We spend years studying and working to attain that dream job, only to discover that after reaching our ambition, there is the actual frustrating and often unexciting business of having to do that job. We begin preparing two or three years in advance for a Bar Mitzvah ceremony that becomes like a graduation ceremony from Judaism and the Jewish community. We spend months planning a wedding without giving much thought to the realities and inevitable challenges of the married life that follows. And many of us, after reaching the high points in our lives, find ourselves desperately unprepared for what comes next. Some aspects of our lives might even fall apart as a result.
That’s precisely what happened to the Maccabees. They organized and fought fiercely to free the land of Israel from Greek rule and to purify God’s Temple from its heathen defilement.

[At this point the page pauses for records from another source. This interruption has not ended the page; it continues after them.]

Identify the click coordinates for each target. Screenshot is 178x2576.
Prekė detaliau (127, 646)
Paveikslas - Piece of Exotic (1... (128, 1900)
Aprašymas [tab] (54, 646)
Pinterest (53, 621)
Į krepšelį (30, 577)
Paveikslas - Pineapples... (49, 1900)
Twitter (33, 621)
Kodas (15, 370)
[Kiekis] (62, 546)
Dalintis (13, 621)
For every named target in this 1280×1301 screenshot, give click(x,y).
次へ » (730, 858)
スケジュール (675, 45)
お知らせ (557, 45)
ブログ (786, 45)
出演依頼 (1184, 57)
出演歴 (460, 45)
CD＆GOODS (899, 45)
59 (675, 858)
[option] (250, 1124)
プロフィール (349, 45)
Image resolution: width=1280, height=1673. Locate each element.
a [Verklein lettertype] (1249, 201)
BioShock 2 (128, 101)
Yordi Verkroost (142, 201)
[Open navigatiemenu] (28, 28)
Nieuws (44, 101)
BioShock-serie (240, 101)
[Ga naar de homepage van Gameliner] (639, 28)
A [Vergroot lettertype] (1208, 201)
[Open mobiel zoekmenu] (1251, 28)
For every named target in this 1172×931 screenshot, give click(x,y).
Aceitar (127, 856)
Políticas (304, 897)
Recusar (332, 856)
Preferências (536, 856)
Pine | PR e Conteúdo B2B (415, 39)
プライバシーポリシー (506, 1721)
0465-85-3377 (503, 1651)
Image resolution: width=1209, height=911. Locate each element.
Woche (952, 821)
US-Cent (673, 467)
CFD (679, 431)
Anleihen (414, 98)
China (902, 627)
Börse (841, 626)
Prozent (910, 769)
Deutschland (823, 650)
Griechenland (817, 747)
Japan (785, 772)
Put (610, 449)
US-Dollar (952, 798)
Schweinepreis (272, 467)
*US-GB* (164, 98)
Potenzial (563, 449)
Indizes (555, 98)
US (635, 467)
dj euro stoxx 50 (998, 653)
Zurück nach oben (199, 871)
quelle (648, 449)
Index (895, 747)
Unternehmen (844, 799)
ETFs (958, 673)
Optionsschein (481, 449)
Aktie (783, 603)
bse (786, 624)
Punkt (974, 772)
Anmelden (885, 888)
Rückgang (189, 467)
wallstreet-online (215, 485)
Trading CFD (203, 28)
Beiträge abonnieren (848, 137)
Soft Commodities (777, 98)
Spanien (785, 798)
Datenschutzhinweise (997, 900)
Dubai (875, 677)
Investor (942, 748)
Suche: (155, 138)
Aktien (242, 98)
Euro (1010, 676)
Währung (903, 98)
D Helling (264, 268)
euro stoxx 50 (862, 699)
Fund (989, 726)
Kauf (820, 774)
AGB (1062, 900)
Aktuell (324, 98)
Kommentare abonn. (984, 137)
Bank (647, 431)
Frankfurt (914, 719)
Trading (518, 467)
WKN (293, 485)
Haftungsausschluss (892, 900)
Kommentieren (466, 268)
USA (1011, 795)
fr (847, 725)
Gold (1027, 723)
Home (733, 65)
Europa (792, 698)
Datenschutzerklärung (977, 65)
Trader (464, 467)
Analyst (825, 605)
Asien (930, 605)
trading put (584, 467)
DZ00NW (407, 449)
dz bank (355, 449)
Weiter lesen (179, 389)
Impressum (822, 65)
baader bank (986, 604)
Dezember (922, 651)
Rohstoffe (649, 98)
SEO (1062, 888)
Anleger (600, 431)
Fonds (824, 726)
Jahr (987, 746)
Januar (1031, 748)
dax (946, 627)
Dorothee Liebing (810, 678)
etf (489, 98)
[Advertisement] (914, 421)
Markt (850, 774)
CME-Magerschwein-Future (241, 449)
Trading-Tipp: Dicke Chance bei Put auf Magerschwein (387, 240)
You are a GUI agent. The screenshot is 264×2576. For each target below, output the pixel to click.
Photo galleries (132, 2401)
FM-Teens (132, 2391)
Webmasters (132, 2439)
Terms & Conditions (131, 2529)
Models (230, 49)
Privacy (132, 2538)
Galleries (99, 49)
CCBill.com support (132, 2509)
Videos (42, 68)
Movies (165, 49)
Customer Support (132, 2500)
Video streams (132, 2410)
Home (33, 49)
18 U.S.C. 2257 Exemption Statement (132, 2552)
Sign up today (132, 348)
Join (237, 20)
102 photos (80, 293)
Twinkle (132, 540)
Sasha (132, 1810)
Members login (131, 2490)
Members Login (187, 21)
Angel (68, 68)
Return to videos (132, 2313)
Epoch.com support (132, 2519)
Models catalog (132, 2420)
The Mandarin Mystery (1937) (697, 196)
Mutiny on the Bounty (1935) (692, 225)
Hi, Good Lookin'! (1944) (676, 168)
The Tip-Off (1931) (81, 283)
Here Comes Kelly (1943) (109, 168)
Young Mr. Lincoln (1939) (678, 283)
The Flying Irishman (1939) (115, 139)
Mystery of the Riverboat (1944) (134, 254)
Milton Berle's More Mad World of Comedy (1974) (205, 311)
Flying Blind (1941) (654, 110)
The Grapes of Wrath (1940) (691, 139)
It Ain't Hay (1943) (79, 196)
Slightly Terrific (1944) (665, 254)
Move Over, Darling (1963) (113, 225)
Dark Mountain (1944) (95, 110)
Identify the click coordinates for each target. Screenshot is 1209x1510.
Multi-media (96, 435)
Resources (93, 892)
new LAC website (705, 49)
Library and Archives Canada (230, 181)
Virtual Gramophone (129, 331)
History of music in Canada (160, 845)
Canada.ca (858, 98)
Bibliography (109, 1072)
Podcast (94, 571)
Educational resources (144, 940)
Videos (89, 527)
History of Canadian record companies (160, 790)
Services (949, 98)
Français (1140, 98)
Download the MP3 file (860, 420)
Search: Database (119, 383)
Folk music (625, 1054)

Miraculously, they succeeded. But then the dust settled. The Greeks were expelled, the Jews were liberated, and the Temple was rededicated. And the Maccabees had to pivot from rebellion to governance. Unfortunately, the part of the story we often do not hear is that our beloved revolutionaries found themselves wholly unprepared and unqualified for the work of actually rebuilding and sustaining a viable state. Their kingdom began in triumph, but soon devolved into brutality, oppression, and corruption. It crumbled within less than a century, giving way to an occupying force in the Roman empire that was more powerful and terrifying than the Greeks had been.
The Maccabees’ devastating lack of vision is one of the reasons that the rabbis of the Talmud, writing over half a millennium later, all but erased the memory of the rebellion against Greece. Instead, they focused on the rededication of the Temple. In so doing, they taught a crucial lesson:
Recall that dedication means to devote someone or something for a particular purpose. In other words, to dedicate is to take something that already exists and commit it to a cause that has not yet been realized, to re-appropriate the past in service of the future. The rabbis of the Talmud were teaching us that a successful rebellion is insignificant compared to a rededication, that achieving is far less important than serving, that victory is trivial compared to purpose. We would be wise, our rabbis insist, to focus less on the question of “What is the most I can accomplish?” than on the questions of “Where can I best serve? What do God and others need from me?” By focusing on the former, we are bound to be unprepared for what comes next. By focusing on the latter we will always have a North Star to follow.
On the 8th Night of Hanukkah, we reach the climax of the holiday. After 8 nights of joyous and engaged celebration, most of us will put away our hanukkiyot (Hanukkah menorahs), satisfied that we’ve accomplished another successful commemoration. But our ancient rabbis, in their subtle way, invite us to pause and ask ourselves, “So what do we do now?” The answer, of course, is to rededicate ourselves, to a new year of serving God and others through Torah and holy deeds.
Lights, even miraculous ones, eventually go out. To continue to see the way forward, we need new sources. “A mitzvah is a candle, and Torah is light,” teaches the Book of Proverbs (6:23). Hanukkah is about dedication. Not just of an ancient Temple; but of ourselves as well. When Hanukkah ends, we can devote our lives to godly purpose, and in so doing, we can continue to light up our world.